Question

An artificial satellite is moving in a circular orbit around the earth with a speed equal to $\frac{3}{8}$ times the magnitude of the escape velocity from the earth.
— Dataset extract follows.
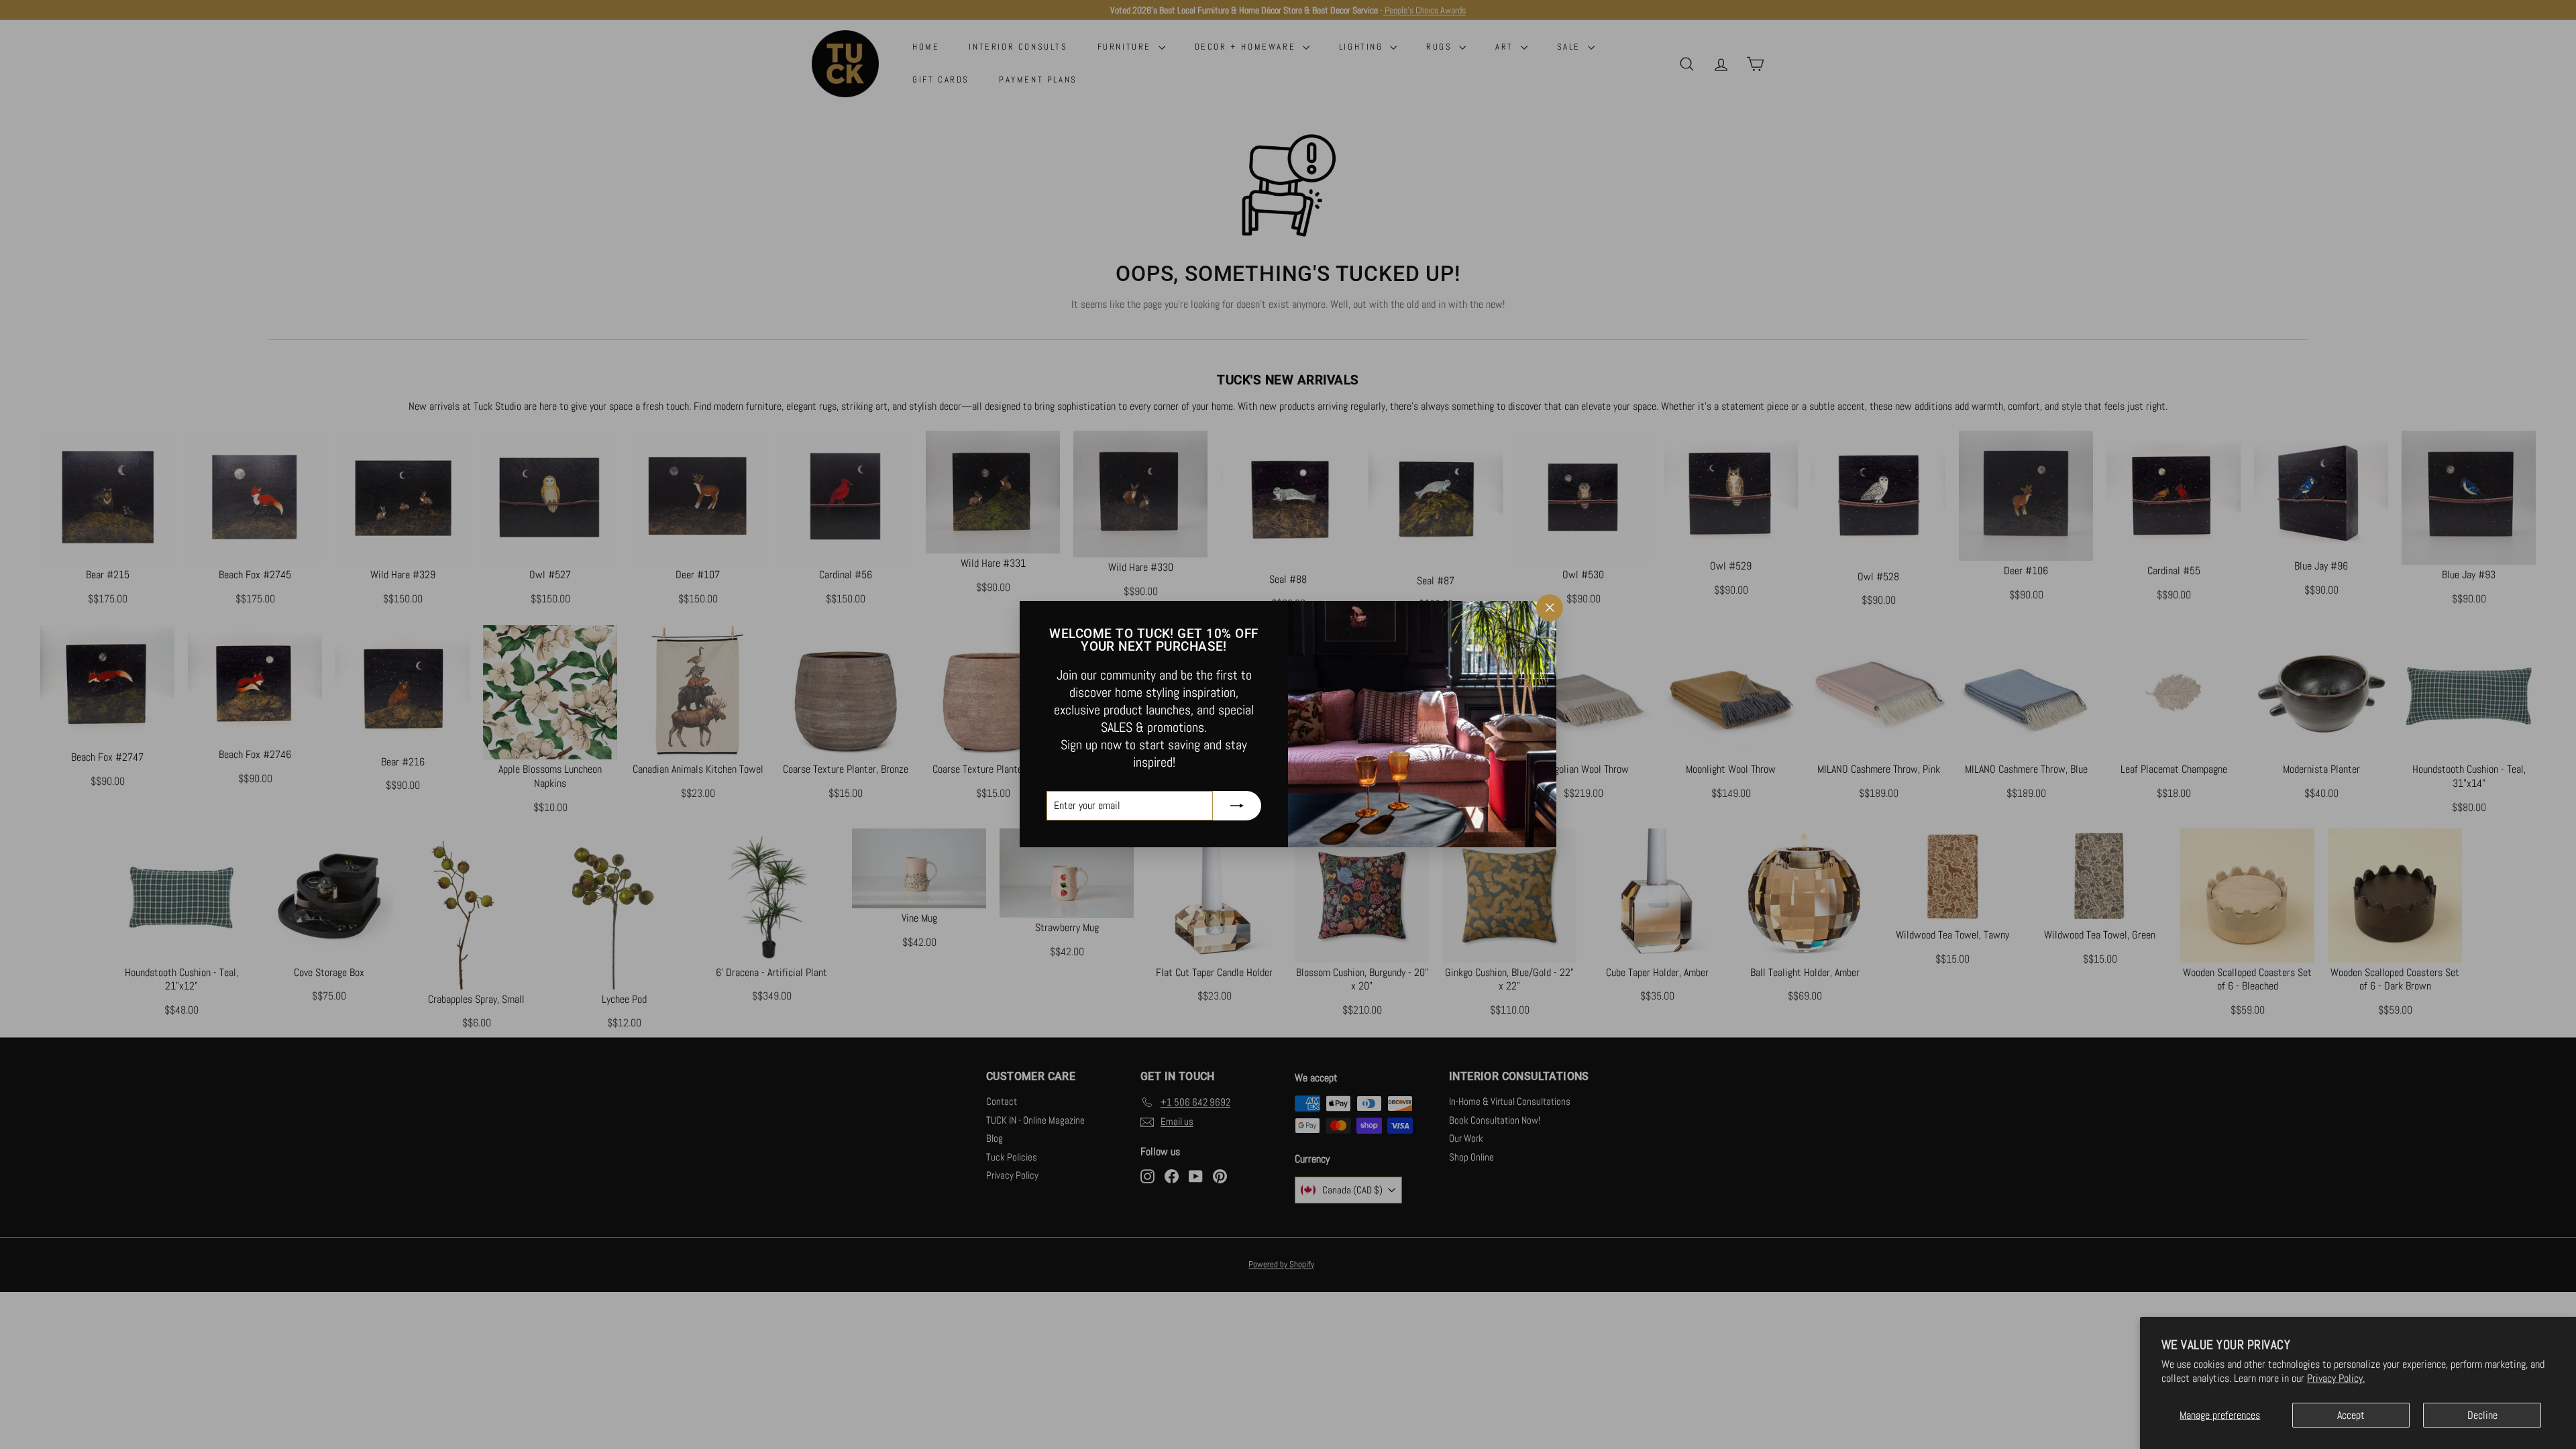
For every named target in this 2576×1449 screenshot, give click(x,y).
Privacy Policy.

If the satellite is stopped suddenly in its orbit and allowed to fall freely onto the earth, then the speed with which it hits the surface of the earth is $\sqrt{\frac{23}{n}}\text{km/s}$. Find $n$. (take g = 10 m/s and $R_e$ = 6400 Km)

Answer 1

Escape velocity $v_e=\sqrt{2g{R}_e}$
Given, speed of the satelliite$v=\frac{3}{8}\sqrt{2g{R}_e}=\sqrt{\frac{9g{R}_e}{32}}$ --- (i)
Orbital velocity at height ${}^{\prime }{h}^{\prime }=\sqrt{\frac{GM}{R_e+h}}$
$=\sqrt{\frac{GM.R_e^2}{R_e^2(R_e+h)}}=\sqrt{\frac{R_e^{2}g}{R_e+h}}$ ---(ii)

Equating (i) and (ii),
$\sqrt{\frac{9g{R}_e}{32}}=\sqrt{\frac{R_e^{2}g}{R_e+h}}$
$\Rightarrow 9R_e+9h=32R_e$
$\Rightarrow h=\frac{23}{9}{R}_e$

Now, total energy at height ${}^{\prime }{h}^{\prime }$ = total energy at the surface of the earth.
$0-\frac{G{M}_{e}m}{R_e}=\frac{1}{2}m{v}^2-\frac{G{M}_{e}m}{R_e+h}$
$\frac{1}{2}m{v}^2=\frac{G{M}_{e}m}{R_e}-\frac{G{M}_{e}m}{R_e+\frac{23}{9}{R}_e}$
$\frac{1}{2}m{v}^2=\frac{23}{32}\frac{G{M}_{e}m}{R_e}$
$\Rightarrow v=\sqrt{\frac{23}{16}\frac{G{M}_e}{R_e}}$
$\Rightarrow v=\sqrt{\frac{23}{16}g{R}_e}=\sqrt{\frac{23}{2}}\text{km/s}$
$(\because \sqrt{g{R}_e}=8\text{km/sec})$

$\therefore n=2$